*Given text:*

All student media publications should strive to be a “public forum for student expression” in order to be granted more protection under current free press laws.

Question: 

What is a “public forum for student expression?” Why is it important for student media outlets to be designated as such?

Key points/action:

  • A “public forum” implies that the publication is set up as an open forum for expression. This ultimately means any person with an opinion can be published/broadcasted in the media outlet (through letters to the editor, call ins, etc.). This “openness” to the public is important because the publication is then elevated from a closed student publication to a place where community discussion and debate can occur,
  • and those democratic ideals hold more legal protection.
  • A “public forum for student expression” is a forum where student editors have been given the right to make final content decisions.
  • Public forum = a forum where anyone has a right to add to the discussion

Stance: 

All student media outlets should declare themselves “open forums for student expression” in their editorial policy and should open expression rights to the public (by allowing letters to the editor, etc.). Students should also truly make all final content decisions, thus transferring the legal responsibility of the publication, in theory, to the students.

*Record set:*
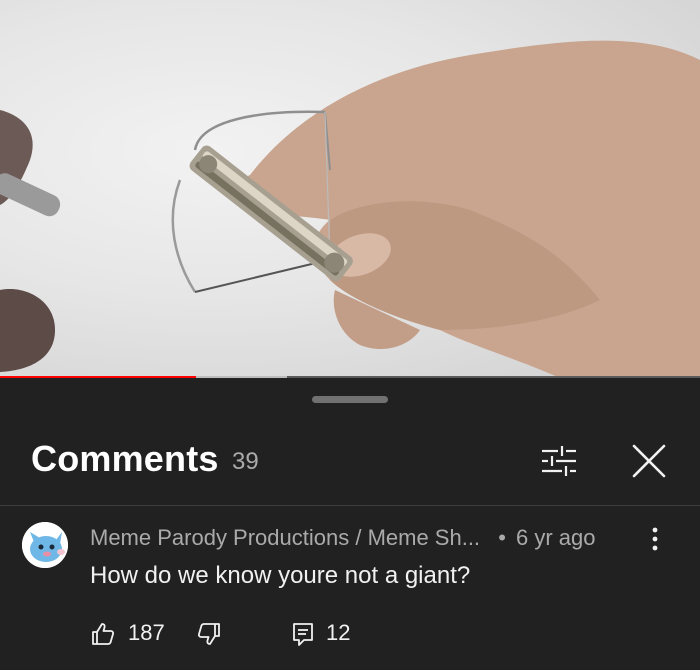  What do you see at coordinates (146, 632) in the screenshot?
I see `like-count: 187` at bounding box center [146, 632].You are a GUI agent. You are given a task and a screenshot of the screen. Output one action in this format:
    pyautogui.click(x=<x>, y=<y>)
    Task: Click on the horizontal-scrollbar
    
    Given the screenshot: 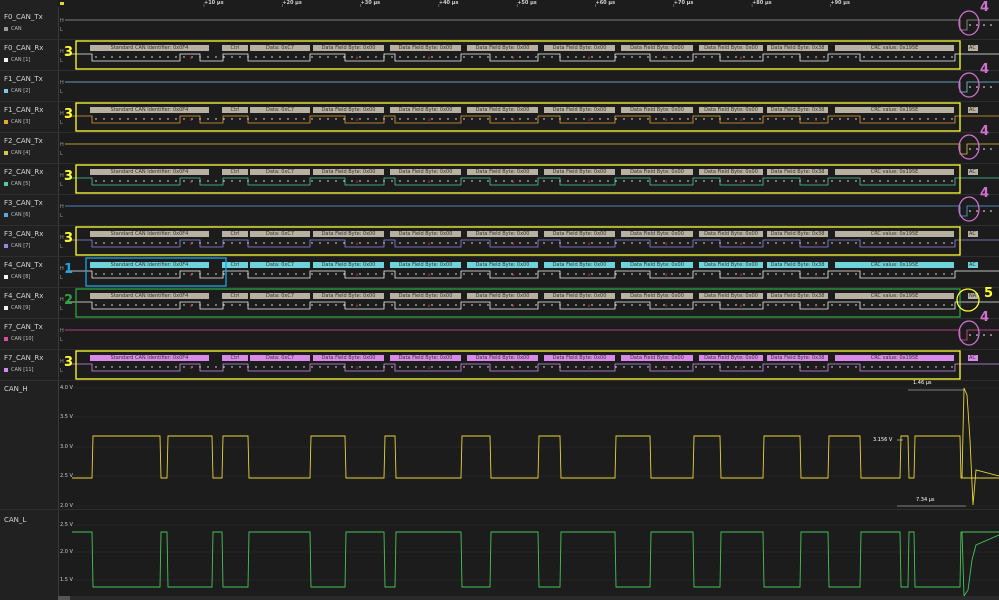 What is the action you would take?
    pyautogui.click(x=528, y=598)
    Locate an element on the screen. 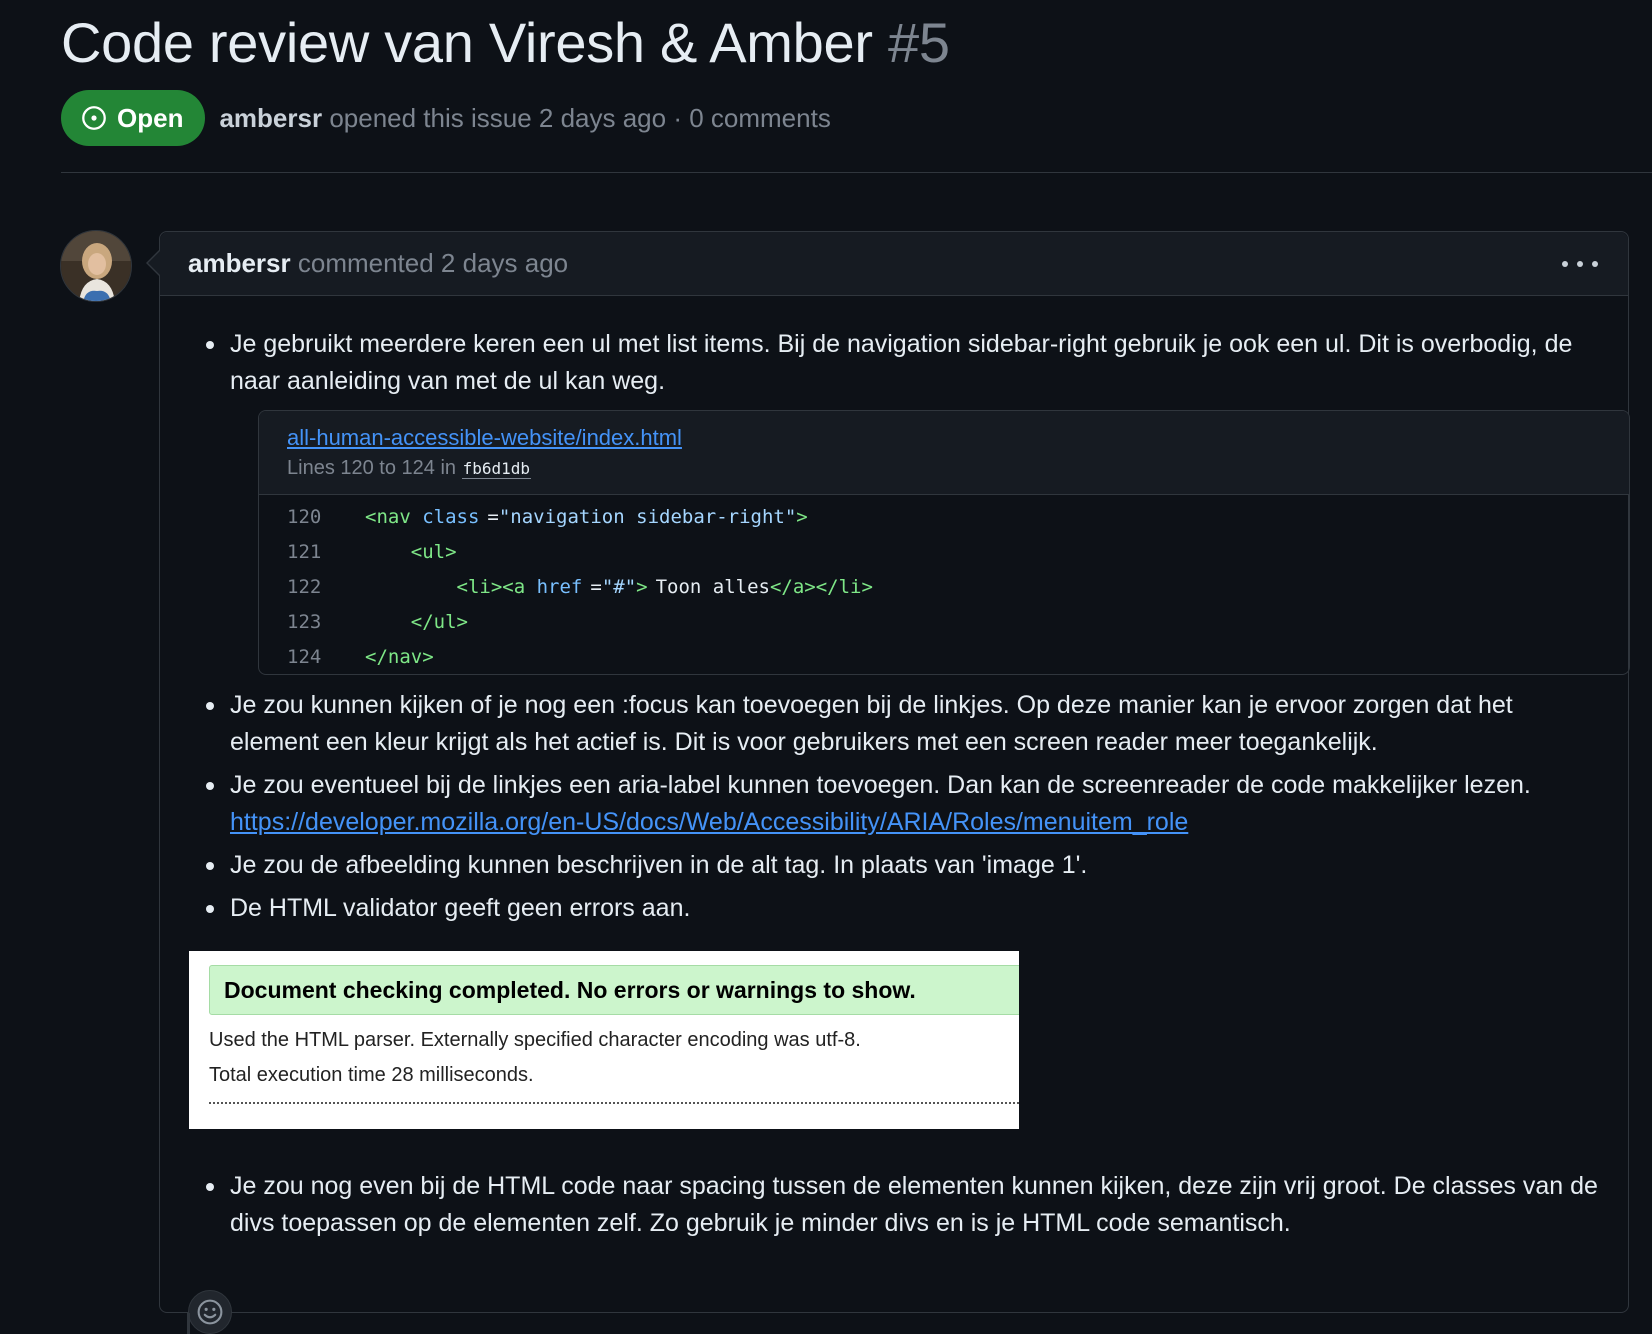 This screenshot has width=1652, height=1334. list-item: De HTML validator geeft geen errors aan. is located at coordinates (894, 908).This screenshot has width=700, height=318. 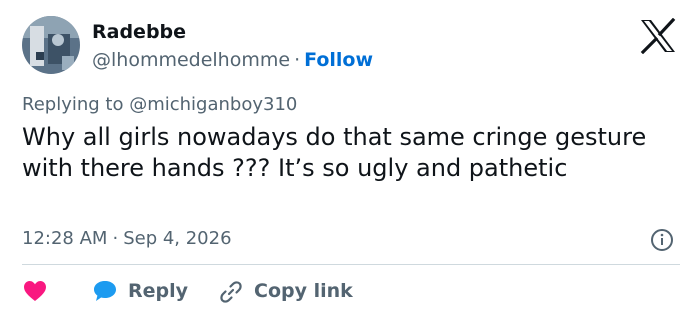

*Task prompt:* Repeat word for word the part of the text on student press forums that opens with the words containing "All student media outlets" and closes with "to the students.". The material after the text on student press forums is separate from it.

*Completed task:*
All student media outlets should declare themselves “open forums for student expression” in their editorial policy and should open expression rights to the public (by allowing letters to the editor, etc.). Students should also truly make all final content decisions, thus transferring the legal responsibility of the publication, in theory, to the students.